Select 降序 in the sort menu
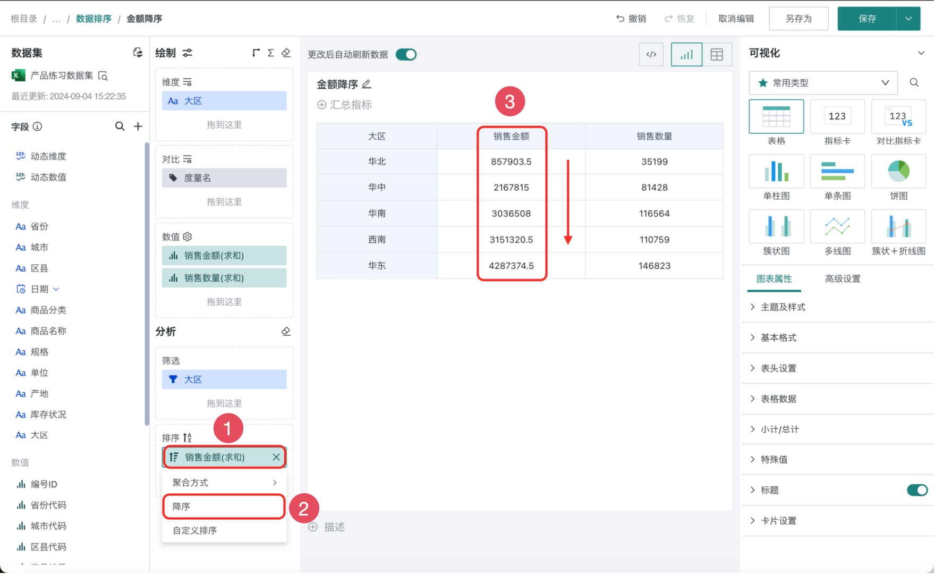 point(224,507)
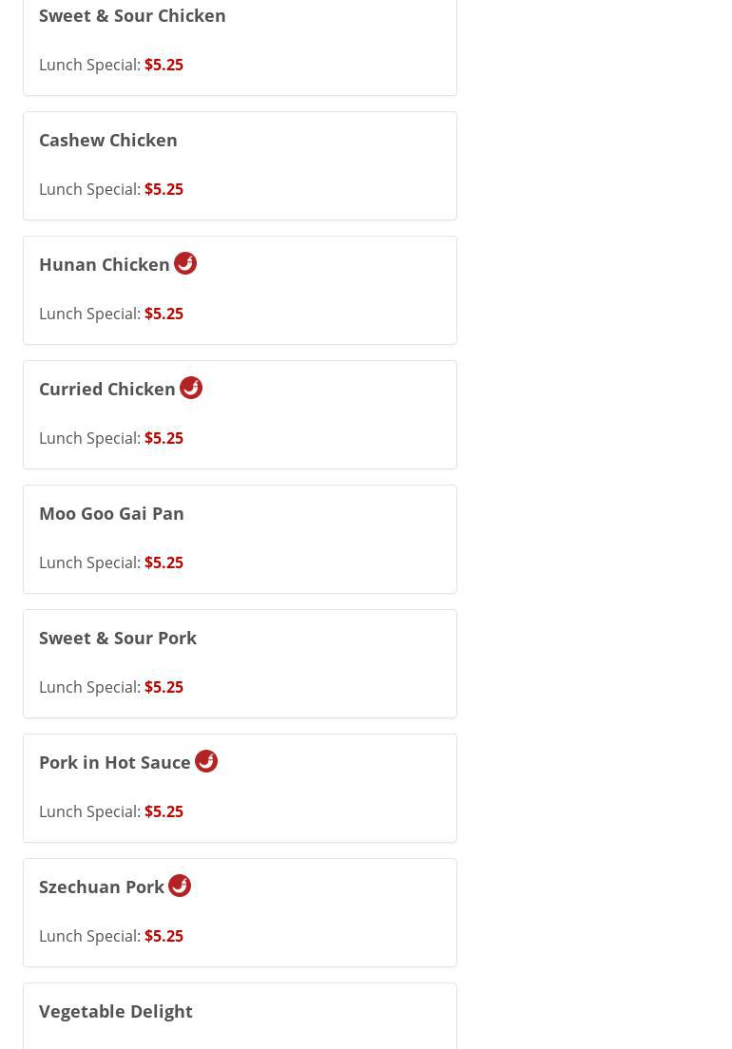Open the Sweet & Sour Chicken item

click(132, 16)
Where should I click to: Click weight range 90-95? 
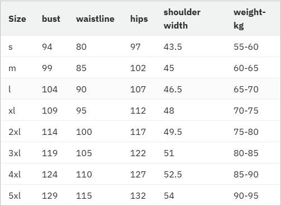pos(246,196)
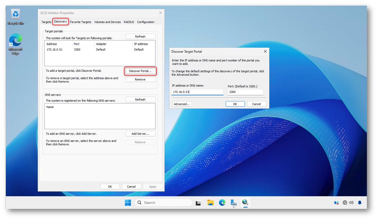Screen dimensions: 378x220
Task: Open the Favorite Targets tab
Action: pos(80,22)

→ **Directions for this task**
Reproduce all of the lines above word for word, leaving out the pictures.

→ **Solution to this problem**
Select 降序 in the sort menu
 point(224,507)
Open the Sweet & Sour Chicken item

click(132, 16)
Where should I click to: Click weight range 90-95? 
pos(246,196)
Screen dimensions: 378x220
Task: Open the Favorite Targets tab
Action: pos(80,22)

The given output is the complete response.